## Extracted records
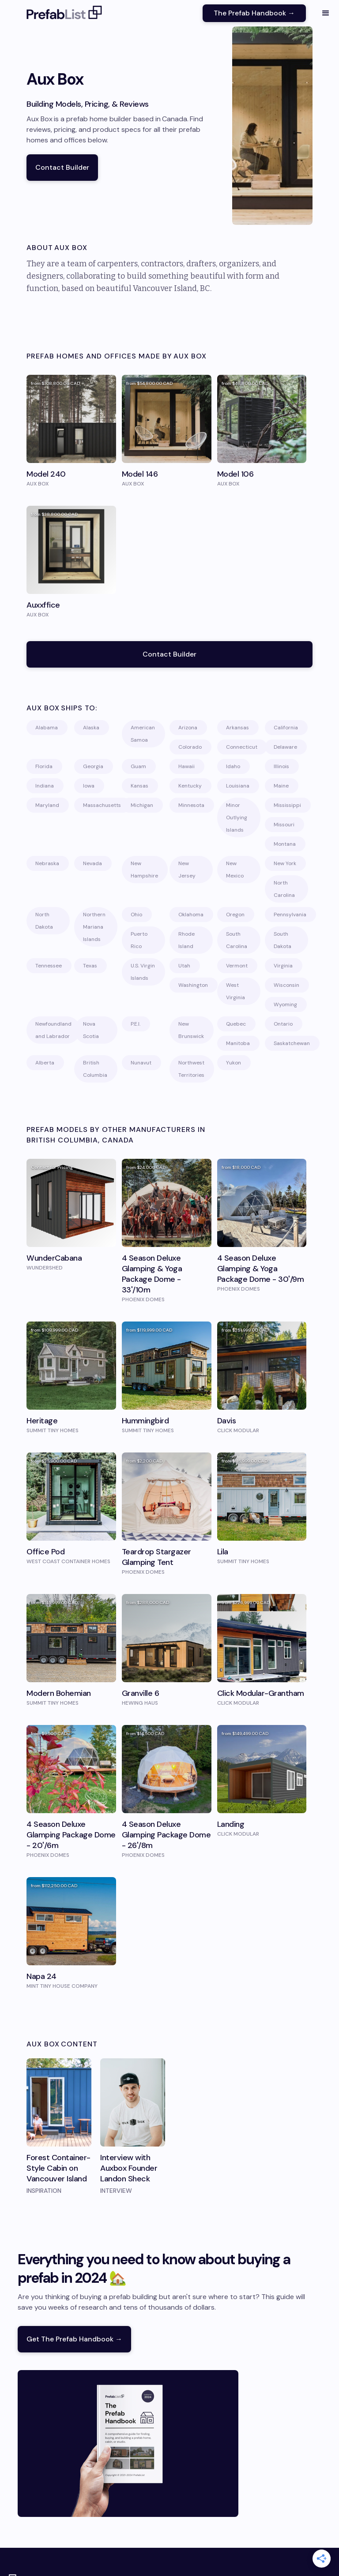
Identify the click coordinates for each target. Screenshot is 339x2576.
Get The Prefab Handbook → (74, 2339)
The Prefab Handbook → (254, 13)
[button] (326, 13)
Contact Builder (62, 167)
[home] (64, 13)
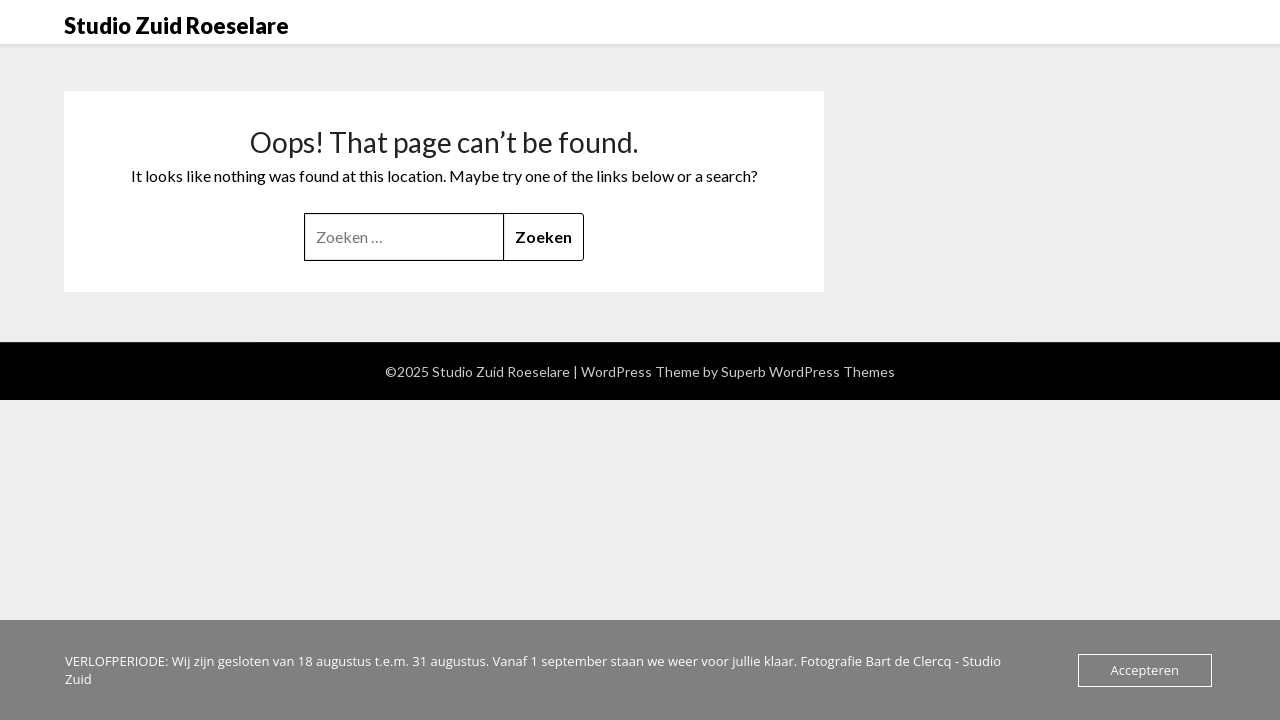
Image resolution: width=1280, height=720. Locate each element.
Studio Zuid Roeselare (176, 25)
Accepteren (1145, 670)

## Task to complete
Rewrite the lines of the material above, swapping "Prefab" for "Modular" wherever it occurs and keeping everything else the same. Omit the pictures.

## Solved problem
Identify the click coordinates for each target. Screenshot is 339x2576.
Get The Modular Handbook → (74, 2339)
The Modular Handbook → (254, 13)
[button] (326, 13)
Contact Builder (62, 167)
[home] (64, 13)
Image resolution: width=1280, height=720. Locate each element.
Studio Zuid Roeselare (176, 25)
Accepteren (1145, 670)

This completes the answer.